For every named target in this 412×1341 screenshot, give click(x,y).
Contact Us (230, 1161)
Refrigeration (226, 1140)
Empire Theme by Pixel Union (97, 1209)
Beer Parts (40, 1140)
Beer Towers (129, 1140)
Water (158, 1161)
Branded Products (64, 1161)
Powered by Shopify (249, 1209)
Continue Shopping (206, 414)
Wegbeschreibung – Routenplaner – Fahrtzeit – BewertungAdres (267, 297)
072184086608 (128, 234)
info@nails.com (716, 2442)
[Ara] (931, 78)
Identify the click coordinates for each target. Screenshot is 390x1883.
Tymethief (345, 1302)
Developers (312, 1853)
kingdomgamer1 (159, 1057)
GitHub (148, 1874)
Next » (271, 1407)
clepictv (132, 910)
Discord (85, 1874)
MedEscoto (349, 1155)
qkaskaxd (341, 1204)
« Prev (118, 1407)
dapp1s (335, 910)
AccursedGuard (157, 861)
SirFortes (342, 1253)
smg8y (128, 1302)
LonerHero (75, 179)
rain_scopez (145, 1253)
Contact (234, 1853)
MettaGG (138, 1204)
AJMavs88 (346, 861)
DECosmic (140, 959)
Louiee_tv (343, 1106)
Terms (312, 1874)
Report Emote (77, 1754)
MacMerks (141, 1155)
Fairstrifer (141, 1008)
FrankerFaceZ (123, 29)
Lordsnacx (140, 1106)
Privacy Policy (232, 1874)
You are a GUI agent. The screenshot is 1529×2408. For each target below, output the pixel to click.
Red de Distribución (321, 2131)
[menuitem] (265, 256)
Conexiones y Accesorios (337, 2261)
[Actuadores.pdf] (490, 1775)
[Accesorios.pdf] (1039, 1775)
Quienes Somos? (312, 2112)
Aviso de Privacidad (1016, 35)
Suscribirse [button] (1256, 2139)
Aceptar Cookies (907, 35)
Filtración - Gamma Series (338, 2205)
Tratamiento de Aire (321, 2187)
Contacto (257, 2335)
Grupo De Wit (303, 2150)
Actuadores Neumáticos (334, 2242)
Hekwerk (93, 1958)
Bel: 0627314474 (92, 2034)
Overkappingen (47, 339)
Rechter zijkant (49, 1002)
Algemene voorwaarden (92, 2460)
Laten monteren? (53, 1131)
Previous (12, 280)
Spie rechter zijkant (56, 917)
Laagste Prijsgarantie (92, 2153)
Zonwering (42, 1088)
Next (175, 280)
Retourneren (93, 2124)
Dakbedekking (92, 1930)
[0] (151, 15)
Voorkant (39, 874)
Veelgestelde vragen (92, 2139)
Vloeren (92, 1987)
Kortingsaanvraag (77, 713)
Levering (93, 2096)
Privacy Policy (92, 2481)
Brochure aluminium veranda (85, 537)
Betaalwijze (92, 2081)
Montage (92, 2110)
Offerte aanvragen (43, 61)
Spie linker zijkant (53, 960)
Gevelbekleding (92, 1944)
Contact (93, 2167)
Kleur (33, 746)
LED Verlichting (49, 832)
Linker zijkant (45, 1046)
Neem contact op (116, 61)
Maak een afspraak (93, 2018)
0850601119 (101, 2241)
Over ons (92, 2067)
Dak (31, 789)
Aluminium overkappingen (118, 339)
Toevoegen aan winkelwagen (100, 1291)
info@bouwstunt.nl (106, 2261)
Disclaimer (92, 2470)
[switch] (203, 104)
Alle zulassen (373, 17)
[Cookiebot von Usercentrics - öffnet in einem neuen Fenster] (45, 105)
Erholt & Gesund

EXERCISE OBJECTIVE: Every line of the material above that includes the string "zijkant" is required.

RESULT OF THIS EXERCISE:
Rechter zijkant (49, 1002)
Spie rechter zijkant (56, 917)
Spie linker zijkant (53, 960)
Linker zijkant (45, 1046)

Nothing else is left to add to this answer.